**** INPUT RECORDS ****
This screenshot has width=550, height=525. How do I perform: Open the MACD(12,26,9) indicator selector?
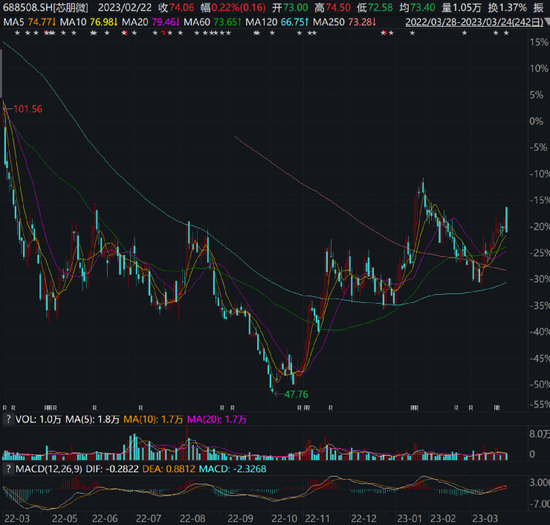pyautogui.click(x=49, y=469)
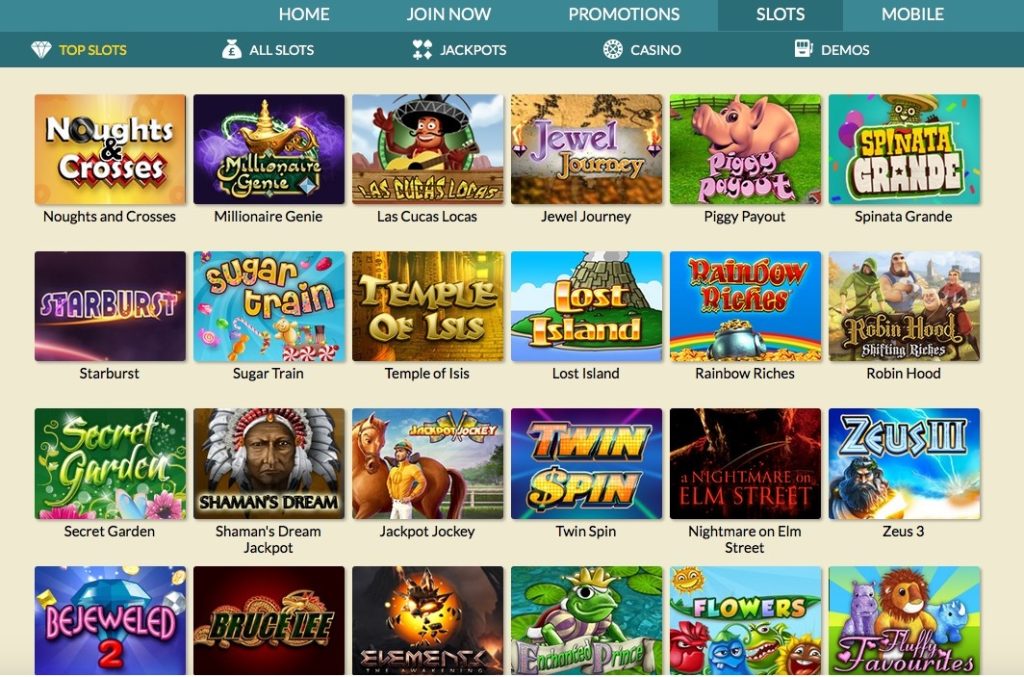Click the card suits Jackpots icon

pos(422,50)
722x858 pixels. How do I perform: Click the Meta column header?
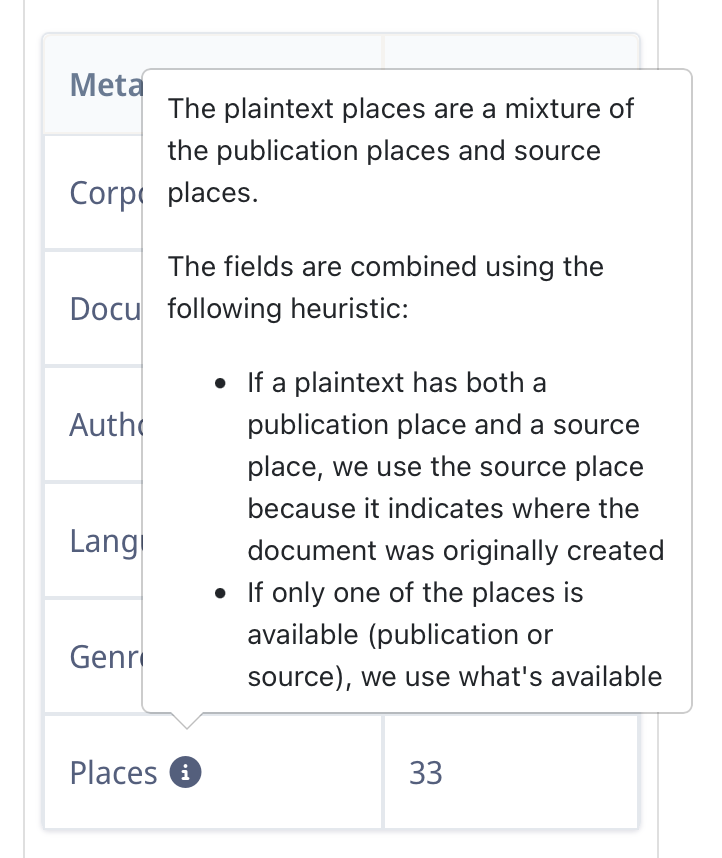click(106, 85)
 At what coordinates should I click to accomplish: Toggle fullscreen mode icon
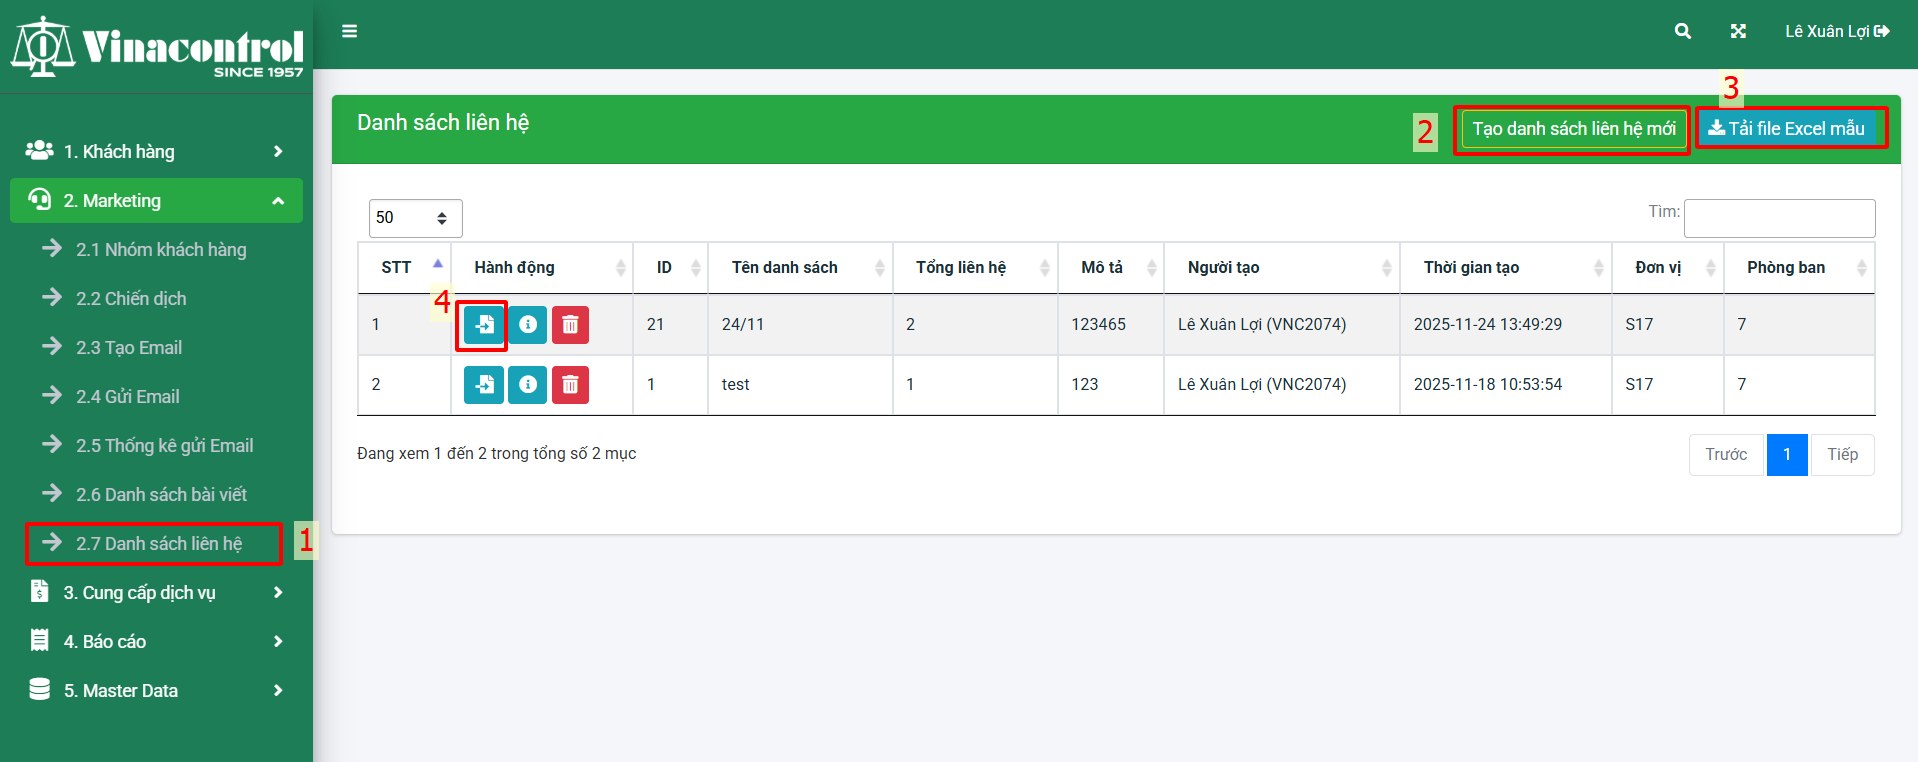(1738, 32)
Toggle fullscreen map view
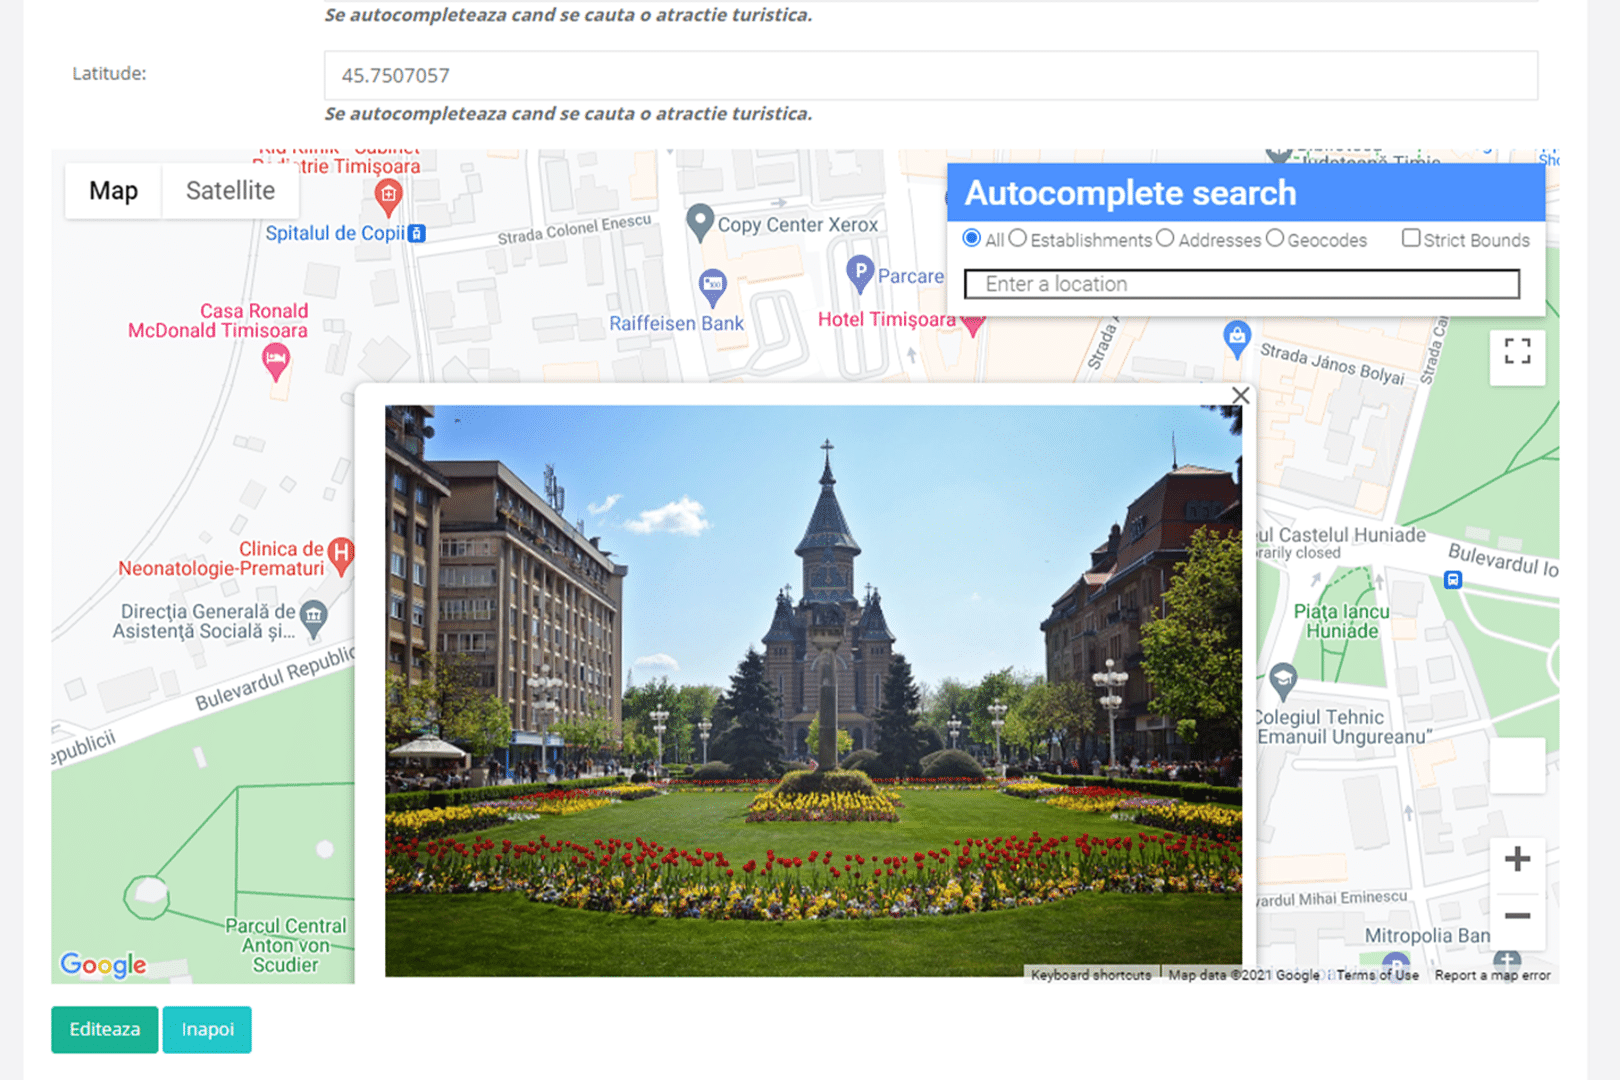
****
▶ [EXERCISE REQUIREMENTS]: Reproduce the listing exactly, but keep its images out of the copy.

▶ [WRITTEN RESPONSE]:
This screenshot has width=550, height=525. How do I perform: Open the MACD(12,26,9) indicator selector?
pyautogui.click(x=49, y=469)
Click the card suits Jackpots icon

pos(422,50)
722x858 pixels. How do I perform: Click the Meta column header?
click(106, 85)
 At what coordinates should I click to accomplish: Toggle fullscreen mode icon
(1738, 32)
Toggle fullscreen map view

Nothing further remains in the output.